Chereads / Aku dan 1000 kota / Chapter 56 - Granada-Andalusia, Spain

Chapter 56 - Granada-Andalusia, Spain

Mengapa aku memilih Valter sebagai suamiku bukan semata karena darah bangsawan yang dimilikinya apalagi mengatas namakan social climbing, aku tidak pernah terpikir untuk itu, melainkan aku menemukan kenyamanan dan keleluasaan untuk menjadi diriku sendiri ketika bersama Valter, Valter adalah sosok pengertian yang tidak pernah mengekangku termasuk urusan berkelana. Kami berdua sama sama berjiwa gipsi yang haus akan penjelajahan.

Aku dengan rela meralat alasan ku meninggalkan Indonesia bukan lah semata pelarian dari rasa kekecewaanku akan hidup, mesti awalnya idenya seperti itu. Lebih tepatnya aku berlari menemui dunia, mengambil sebuah resiko besar dengan pergi ke tempat yang tak pernah terbayangkan sebelumnya, mengasah indera inderaku yang tumpul, memperluas duniaku, menantang semua ketakutanku.

Perlahan banyak yang berubah di dalam diriku, walau tampaknya aku masih sama seperti dulu secara fisik, tapi secara psikis, aku merasa aku tumbuh, menghargai hidup, menghargai cinta.

Berada di tempat baru, menghirup udara dengan hawa berbeda, berjalan di kerumunan orang dengan bahasa yang tidak aku mengerti, menikmati senja di setiap kota yang berbeda adalah kerinduan yang terus ada bersarang di dalam jiwaku.
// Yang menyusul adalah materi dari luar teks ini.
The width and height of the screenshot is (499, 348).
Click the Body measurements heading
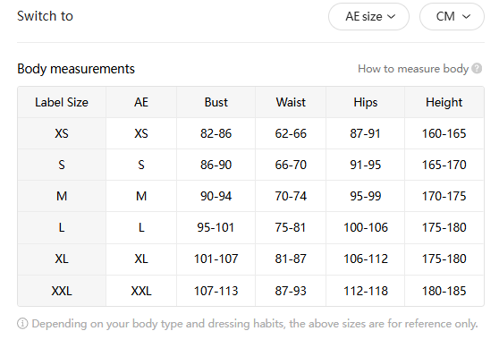76,69
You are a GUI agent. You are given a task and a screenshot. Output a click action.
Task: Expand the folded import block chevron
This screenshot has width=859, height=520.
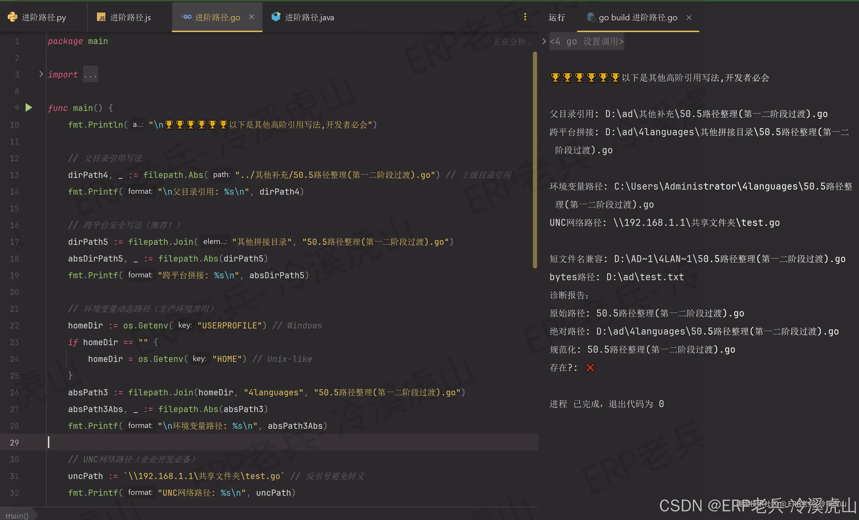click(x=41, y=74)
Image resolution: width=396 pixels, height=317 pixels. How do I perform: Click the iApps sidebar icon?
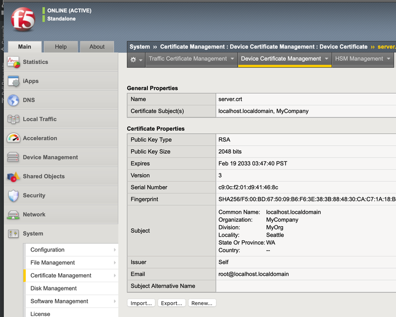(14, 81)
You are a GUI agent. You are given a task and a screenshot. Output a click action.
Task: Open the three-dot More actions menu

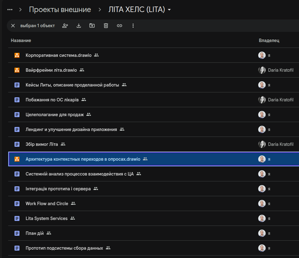(133, 26)

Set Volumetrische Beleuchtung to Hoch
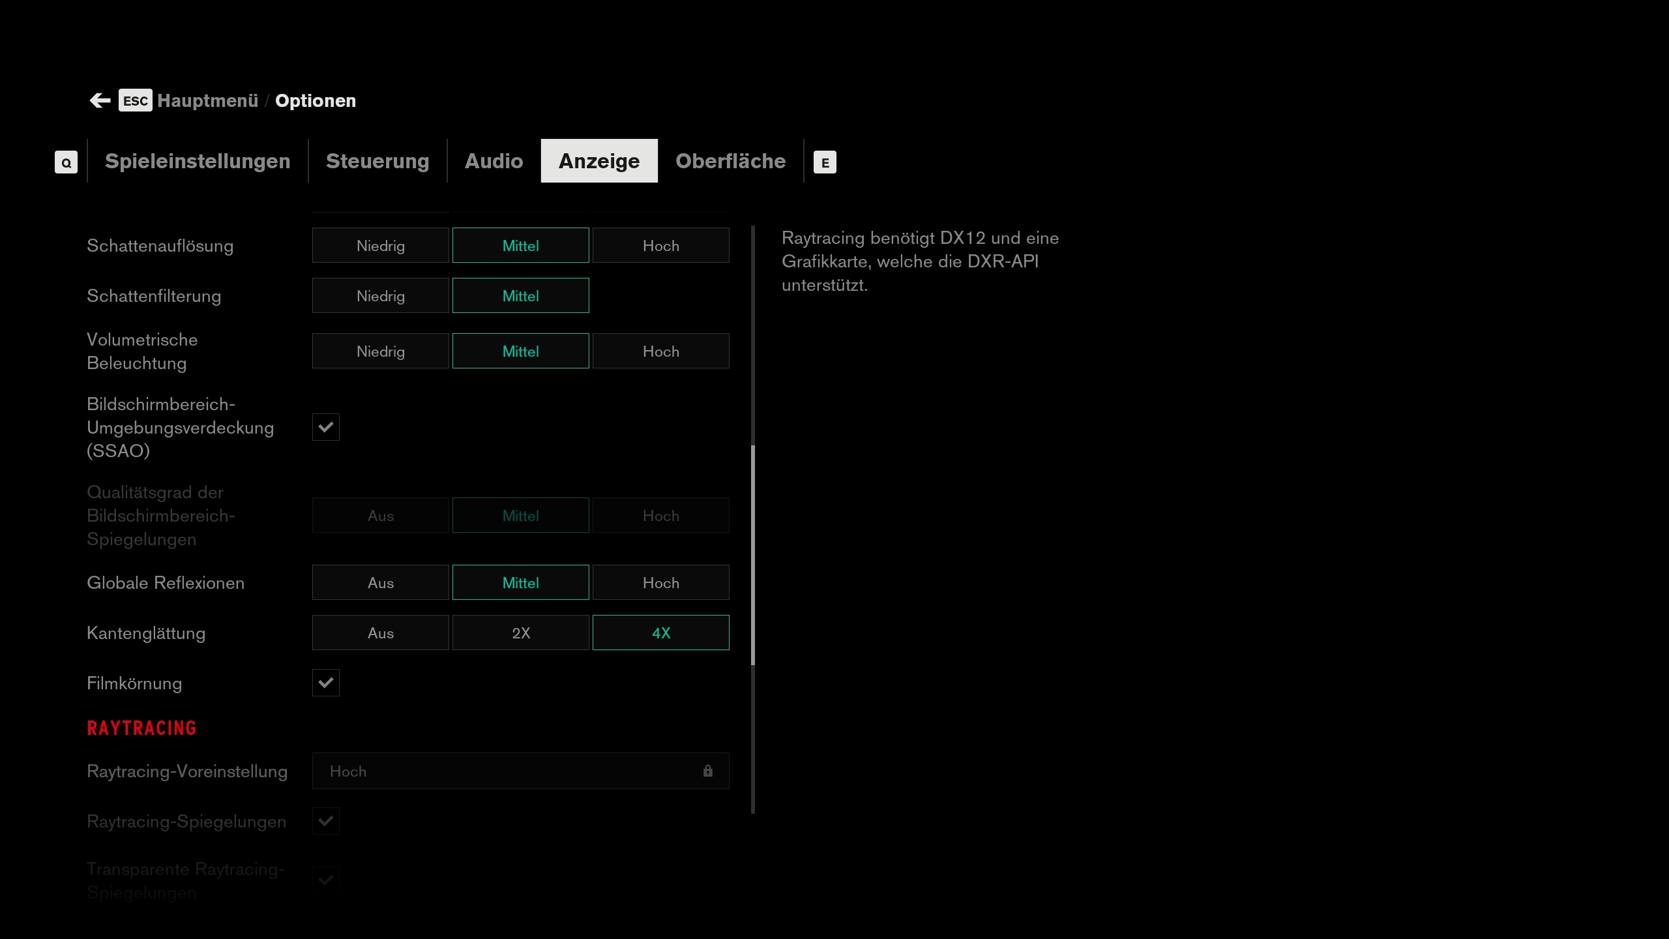660,351
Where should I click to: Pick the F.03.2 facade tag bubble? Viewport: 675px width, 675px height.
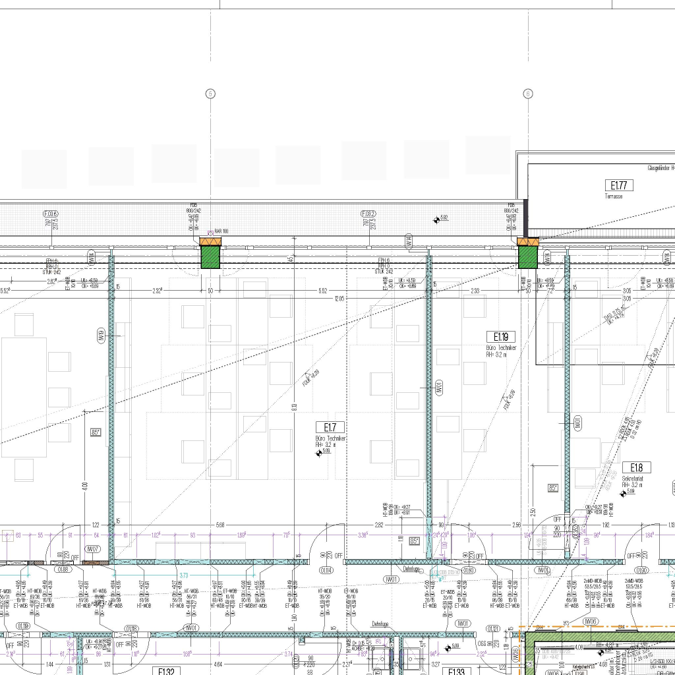click(368, 214)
Tersesat di sebuah kota yang tak aku kenal, membuka mata di pagi hari dan menemukan dirimu selalu berada ditempat yang berbeda, seperti seorang anak kecil yang belajar membuka mata untuk pertama kali, dan melihat warna sebagai hal yang indah dan baru, dengan rasa ingin tahu yang besar. seperti itulah rasanya.

Semuanya selalu baru setiap kali ku membuka mata. Aku tidak pernah memiliki jadwal teratur untuk sebuah perjalanan, selalu mengalir begitu saja, seperti mengikuti kemana angin berhembus, di situlah aku banyak menemukan kejutan kejutan hidup.

Perjalanan tidaklah selalu melihat ke arah yang indah, atau ke sebuah museum dengan sejarah panjang dan berliku yang menampilkan betapa makmurnya para leluhur.

Dalam kisah apapun, perjalanan selalu memiliki ruang nya masing masing, merasakan hangatnya mentari di laut mediterania, memandang uap panas dan mengepul dari kacang chickpea di pinggiran jalan kota, memandang jendela toko dan para pengunjung yang bercengkerama, melihat nyenyaknya tidur para pengungsi suriah di emperan toko di dinginnya cuaca winter, atau sinar mata bahagia mengalahkan kebahagiaan seorang raja yang dipancarkan oleh pengemis jalanan, menemukan kegembiraan dalam hal yang sederhana atau berkeringat dingin ketakutan di ujung tebing. Itu semua bagian dari pelajaran kehidupan, mengubah pandanganku akan hidup.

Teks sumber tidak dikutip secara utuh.